Misallocation of Resources: Ghost Cities in China and Quantitative Easing in the US

Guest post from my former student Jim Vinoski:

Free Our Markets explains how investment can quickly turn to waste when it’s shielded from market incentives and market feedback.  With government spending in particular, this non-market “investment” often results in continued allocation of capital that could be used for much better purposes toward less valuable ends.  Oftentimes the main driver is the GDP measure, which politicians believe indicates growth, but which in fact simply adds up all spending, productive or not.  Below are two examples that arise when that economic blunder is made on a colossal scale by bureaucrats with far too much power.

Real estate in China provides a frightening example, as shown in the videos here.  Autocrats in China, bent on proving that their “softer” Communism of today can rival the West’s success, have built entire cities that became instant ghost towns, quickly decaying from lack of use and maintenance.  It’s bad enough that the first of these icons of hubris were built at all, starving productive projects of capital.  But as we see in the newer video, the building continues, and that softer Communism becomes less soft when the authorities decide their path to success is to force the relocation of farmers and suburbanites to these nightmarish monuments to “progress.”

But that can’t happen here, you say.  Perhaps not in that form.  But as this article spells out, here on our side of the world the Federal Reserve is engaged in open-ended printing of $85 billion in new money every single month, to support “growth.”  As I see it, this is a result of something similar to the regulatory capture notion spelled out in Free Our Markets – in this case, institutional investors and large corporations have such sway with bureaucratic policy-makers that their desire for low interest rates through “easy money” tramples responsible fiscal management.  Politicians laud this action as “stimulus” and point to its effect on GDP as evidence of growth.  But again, spending is not necessarily growth.  And as with the victims of China’s policies, real people here are suffering as a result.  For years now, fixed-income elderly have earned essentially no interest on their hard-earned savings.  And I believe that the net of suffering will soon be cast wider—I believe that “something that can’t last forever, won’t.”  There’s a serious risk that the huge glut of fiat money being created will result in runaway inflation, in which case my own 401k will be of much less value in the future, impacting my own plans for retirement.  On the other hand, the experience in Japan, where similar monetary mismanagement has been the norm in recent decades, has been that the economy just sputters and sputters, with the lack of real growth meaning that recovery simply never happens.  The routine talk of the “lost decade” there would more properly now be about a “lost quarter-century” or more, and counting.

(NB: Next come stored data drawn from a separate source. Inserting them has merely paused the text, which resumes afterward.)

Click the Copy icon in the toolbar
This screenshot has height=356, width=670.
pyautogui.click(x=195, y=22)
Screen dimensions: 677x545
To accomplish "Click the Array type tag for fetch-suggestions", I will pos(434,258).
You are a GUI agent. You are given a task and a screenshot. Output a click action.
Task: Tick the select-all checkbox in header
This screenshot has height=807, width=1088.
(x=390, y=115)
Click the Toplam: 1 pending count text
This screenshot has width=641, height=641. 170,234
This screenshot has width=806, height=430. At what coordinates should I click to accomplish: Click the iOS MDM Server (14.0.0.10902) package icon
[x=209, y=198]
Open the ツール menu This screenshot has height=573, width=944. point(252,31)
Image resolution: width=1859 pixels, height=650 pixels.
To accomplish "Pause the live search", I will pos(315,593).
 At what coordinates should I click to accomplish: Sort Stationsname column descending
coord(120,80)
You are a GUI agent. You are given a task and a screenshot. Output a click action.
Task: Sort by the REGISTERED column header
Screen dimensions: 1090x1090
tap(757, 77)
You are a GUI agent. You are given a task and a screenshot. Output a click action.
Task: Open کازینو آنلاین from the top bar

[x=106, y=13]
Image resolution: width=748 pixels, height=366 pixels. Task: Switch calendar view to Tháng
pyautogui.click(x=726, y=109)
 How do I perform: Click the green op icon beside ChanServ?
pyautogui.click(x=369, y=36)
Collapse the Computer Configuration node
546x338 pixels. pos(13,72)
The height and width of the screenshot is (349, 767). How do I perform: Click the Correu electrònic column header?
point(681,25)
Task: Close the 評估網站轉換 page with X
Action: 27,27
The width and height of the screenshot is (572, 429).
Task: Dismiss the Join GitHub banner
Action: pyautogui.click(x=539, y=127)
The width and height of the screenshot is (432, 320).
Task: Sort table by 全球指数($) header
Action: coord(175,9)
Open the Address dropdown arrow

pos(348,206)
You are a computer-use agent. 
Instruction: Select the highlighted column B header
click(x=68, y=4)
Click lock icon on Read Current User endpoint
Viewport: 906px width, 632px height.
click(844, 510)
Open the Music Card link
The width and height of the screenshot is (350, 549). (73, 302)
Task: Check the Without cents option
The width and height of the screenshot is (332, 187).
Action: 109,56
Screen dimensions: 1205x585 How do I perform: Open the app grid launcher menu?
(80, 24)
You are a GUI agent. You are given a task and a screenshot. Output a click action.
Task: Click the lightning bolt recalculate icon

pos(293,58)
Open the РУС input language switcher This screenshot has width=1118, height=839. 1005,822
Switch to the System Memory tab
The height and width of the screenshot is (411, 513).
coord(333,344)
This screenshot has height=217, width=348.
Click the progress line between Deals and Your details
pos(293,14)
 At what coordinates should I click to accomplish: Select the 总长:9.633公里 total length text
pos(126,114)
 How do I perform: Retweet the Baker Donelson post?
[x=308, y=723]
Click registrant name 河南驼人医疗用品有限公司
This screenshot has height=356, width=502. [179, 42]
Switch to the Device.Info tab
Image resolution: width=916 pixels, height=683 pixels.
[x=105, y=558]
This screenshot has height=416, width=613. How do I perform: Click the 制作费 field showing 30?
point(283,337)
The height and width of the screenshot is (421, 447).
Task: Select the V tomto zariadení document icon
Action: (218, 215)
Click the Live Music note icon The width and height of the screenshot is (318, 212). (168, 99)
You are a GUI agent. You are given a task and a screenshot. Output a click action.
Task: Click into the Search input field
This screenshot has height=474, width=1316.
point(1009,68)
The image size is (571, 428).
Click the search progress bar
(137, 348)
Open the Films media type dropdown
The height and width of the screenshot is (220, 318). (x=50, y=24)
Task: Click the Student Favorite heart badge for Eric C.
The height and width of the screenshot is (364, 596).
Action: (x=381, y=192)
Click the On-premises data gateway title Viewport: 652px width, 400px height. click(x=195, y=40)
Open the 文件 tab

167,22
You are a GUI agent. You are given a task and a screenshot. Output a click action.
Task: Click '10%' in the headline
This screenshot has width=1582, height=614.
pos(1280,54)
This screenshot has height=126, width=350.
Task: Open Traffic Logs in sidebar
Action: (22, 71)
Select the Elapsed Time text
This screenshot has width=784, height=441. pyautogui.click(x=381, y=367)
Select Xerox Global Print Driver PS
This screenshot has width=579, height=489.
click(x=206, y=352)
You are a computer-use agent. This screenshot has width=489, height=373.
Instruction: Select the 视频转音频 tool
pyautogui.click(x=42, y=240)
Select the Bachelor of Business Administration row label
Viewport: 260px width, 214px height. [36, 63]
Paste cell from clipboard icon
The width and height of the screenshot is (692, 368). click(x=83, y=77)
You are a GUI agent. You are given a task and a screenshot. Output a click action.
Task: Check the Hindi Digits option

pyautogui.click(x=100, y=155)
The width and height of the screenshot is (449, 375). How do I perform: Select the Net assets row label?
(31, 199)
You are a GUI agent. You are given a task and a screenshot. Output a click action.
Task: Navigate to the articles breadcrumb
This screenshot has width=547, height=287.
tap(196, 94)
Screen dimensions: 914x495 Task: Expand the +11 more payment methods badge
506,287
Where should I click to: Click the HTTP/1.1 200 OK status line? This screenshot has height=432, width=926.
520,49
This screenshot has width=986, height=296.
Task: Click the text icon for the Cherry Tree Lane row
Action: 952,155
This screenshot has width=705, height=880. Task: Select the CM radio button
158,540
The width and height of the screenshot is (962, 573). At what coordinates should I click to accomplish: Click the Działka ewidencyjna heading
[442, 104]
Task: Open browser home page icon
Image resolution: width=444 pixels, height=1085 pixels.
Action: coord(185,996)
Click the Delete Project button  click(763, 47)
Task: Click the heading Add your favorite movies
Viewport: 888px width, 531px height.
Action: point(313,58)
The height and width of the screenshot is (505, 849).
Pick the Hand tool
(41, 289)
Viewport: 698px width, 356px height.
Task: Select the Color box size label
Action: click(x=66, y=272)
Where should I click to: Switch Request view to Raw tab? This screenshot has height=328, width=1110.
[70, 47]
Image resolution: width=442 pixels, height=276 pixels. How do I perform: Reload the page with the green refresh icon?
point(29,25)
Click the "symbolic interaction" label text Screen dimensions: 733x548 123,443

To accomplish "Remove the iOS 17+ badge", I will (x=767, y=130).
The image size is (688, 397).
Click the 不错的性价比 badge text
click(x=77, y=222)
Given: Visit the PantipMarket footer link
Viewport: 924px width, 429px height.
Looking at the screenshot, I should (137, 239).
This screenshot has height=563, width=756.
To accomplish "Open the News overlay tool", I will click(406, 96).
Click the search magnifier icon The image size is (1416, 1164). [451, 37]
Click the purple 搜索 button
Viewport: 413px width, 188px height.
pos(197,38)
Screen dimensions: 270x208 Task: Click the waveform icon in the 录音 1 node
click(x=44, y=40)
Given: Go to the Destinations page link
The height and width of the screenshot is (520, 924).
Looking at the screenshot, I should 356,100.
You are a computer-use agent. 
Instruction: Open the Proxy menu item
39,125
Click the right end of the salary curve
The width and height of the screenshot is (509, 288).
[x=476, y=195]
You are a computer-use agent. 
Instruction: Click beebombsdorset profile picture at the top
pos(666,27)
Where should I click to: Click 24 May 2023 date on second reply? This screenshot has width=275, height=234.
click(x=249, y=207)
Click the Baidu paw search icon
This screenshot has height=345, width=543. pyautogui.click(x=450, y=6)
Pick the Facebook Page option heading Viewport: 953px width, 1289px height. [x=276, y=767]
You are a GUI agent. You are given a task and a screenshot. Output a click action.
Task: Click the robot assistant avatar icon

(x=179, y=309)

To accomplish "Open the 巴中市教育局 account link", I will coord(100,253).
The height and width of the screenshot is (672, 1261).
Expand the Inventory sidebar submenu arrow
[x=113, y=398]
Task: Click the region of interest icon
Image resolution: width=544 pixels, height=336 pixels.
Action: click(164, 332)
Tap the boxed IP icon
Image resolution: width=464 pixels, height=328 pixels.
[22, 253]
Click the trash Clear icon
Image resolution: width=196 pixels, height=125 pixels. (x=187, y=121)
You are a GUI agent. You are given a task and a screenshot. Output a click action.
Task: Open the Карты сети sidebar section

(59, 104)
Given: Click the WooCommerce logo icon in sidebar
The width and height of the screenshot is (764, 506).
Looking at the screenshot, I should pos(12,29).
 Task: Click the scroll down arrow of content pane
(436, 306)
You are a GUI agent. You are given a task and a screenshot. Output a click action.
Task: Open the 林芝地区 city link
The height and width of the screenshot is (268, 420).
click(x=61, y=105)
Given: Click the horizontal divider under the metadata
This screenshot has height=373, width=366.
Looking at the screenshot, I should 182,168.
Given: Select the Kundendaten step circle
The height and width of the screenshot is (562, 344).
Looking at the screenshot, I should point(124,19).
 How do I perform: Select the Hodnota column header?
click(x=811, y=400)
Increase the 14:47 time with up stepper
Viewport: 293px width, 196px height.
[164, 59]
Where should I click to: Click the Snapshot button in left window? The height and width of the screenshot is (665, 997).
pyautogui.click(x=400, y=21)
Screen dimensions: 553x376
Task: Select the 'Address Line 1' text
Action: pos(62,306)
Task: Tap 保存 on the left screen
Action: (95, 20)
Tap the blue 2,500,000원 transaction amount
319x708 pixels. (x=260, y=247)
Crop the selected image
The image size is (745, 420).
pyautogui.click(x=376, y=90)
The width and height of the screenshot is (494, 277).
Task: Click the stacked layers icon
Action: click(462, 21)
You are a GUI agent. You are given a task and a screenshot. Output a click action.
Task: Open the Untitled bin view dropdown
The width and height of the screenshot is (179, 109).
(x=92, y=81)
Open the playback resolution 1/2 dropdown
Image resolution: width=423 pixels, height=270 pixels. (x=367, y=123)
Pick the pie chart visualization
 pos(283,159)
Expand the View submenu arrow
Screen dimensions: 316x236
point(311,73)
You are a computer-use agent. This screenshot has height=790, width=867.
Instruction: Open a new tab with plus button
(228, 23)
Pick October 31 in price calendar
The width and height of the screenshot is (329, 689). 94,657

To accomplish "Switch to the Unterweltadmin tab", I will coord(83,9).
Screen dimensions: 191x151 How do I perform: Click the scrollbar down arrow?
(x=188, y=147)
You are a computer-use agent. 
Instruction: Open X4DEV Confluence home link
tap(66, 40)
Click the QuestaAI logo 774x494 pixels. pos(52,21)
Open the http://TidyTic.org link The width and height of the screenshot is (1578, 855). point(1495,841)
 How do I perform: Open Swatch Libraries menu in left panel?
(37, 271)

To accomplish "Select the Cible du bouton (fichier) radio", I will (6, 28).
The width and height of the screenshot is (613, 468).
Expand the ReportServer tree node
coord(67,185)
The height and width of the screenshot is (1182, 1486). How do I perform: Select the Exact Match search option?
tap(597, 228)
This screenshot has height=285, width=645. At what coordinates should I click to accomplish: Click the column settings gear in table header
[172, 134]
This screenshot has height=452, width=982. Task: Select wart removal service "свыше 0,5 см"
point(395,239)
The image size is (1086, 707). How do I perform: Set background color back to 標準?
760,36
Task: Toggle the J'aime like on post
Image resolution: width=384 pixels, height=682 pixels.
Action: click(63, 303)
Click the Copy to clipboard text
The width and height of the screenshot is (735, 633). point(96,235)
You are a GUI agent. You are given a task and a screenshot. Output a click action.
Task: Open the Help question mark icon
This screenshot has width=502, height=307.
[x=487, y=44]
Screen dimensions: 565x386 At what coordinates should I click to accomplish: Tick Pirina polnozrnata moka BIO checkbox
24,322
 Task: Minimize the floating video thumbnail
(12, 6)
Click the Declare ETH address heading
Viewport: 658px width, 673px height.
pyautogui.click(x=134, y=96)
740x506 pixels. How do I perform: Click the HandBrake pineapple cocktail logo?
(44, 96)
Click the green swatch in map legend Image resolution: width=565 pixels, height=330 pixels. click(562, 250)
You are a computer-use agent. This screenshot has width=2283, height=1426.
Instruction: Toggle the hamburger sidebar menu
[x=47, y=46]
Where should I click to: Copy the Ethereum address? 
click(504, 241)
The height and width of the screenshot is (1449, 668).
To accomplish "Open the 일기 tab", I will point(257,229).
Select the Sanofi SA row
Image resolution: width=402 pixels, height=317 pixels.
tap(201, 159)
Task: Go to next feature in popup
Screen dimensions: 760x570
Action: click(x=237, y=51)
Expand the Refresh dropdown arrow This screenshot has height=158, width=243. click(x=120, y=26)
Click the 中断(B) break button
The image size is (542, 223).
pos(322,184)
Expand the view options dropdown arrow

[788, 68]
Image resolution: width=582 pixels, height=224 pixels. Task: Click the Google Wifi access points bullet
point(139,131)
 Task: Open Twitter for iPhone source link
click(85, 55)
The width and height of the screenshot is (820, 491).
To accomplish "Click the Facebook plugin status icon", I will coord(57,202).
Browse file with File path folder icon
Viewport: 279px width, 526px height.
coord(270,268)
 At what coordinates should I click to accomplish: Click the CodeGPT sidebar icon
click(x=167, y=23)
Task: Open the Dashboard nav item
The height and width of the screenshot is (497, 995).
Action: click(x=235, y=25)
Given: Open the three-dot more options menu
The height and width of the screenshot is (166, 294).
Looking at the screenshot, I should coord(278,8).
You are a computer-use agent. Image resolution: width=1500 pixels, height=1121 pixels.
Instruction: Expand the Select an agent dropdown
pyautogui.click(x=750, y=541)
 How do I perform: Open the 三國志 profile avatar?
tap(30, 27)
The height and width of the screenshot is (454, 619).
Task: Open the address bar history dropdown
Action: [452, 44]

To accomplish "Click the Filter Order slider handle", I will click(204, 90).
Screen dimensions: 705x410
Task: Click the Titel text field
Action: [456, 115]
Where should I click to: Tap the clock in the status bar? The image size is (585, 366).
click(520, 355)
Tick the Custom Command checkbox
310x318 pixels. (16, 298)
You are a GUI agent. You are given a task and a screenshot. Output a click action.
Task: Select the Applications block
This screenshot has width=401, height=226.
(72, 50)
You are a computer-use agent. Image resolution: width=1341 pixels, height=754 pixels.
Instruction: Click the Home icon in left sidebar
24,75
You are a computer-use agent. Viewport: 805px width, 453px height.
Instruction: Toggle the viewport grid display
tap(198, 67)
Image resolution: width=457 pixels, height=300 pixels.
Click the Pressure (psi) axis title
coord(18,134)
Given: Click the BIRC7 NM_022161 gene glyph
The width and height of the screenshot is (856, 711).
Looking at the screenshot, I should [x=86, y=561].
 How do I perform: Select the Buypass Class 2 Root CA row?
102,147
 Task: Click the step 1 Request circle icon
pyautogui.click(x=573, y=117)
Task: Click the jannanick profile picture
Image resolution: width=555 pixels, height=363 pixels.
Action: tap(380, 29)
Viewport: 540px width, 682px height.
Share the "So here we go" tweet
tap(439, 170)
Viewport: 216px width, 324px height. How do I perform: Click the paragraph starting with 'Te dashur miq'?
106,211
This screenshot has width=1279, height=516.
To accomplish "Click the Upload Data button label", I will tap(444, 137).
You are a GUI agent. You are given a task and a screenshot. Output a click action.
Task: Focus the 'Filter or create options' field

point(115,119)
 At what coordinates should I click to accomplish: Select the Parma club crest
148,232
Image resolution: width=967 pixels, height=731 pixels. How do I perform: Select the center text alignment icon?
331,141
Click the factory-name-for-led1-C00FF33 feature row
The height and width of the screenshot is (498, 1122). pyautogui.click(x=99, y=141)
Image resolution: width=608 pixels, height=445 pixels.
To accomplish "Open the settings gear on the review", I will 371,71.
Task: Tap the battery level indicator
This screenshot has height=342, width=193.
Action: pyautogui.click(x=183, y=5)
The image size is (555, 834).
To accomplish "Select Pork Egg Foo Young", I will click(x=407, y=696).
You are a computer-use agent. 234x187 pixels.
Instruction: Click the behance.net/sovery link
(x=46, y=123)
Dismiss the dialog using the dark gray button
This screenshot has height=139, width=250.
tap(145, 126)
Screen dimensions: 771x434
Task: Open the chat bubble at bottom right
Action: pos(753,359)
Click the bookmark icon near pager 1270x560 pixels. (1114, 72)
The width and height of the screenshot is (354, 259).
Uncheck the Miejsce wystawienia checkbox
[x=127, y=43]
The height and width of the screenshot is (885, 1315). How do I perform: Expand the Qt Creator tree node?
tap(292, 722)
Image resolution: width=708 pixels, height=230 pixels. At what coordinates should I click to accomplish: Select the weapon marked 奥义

Without profit-and-loss feedback, policy-makers and regulators have weak incentives to correct their ways.  And unlike businesses, they can never go bankrupt.  Unless we citizens learn the error of our politicians’ ways and hold them accountable, responsible Americans who have lived within their means and saved for the future may be cheated of what they have earned.  How different would we be, then, from the poor Chinese man in the video who pretends he’s happy to have his comfortable home demolished?  It’s far past time that we Free Our Markets.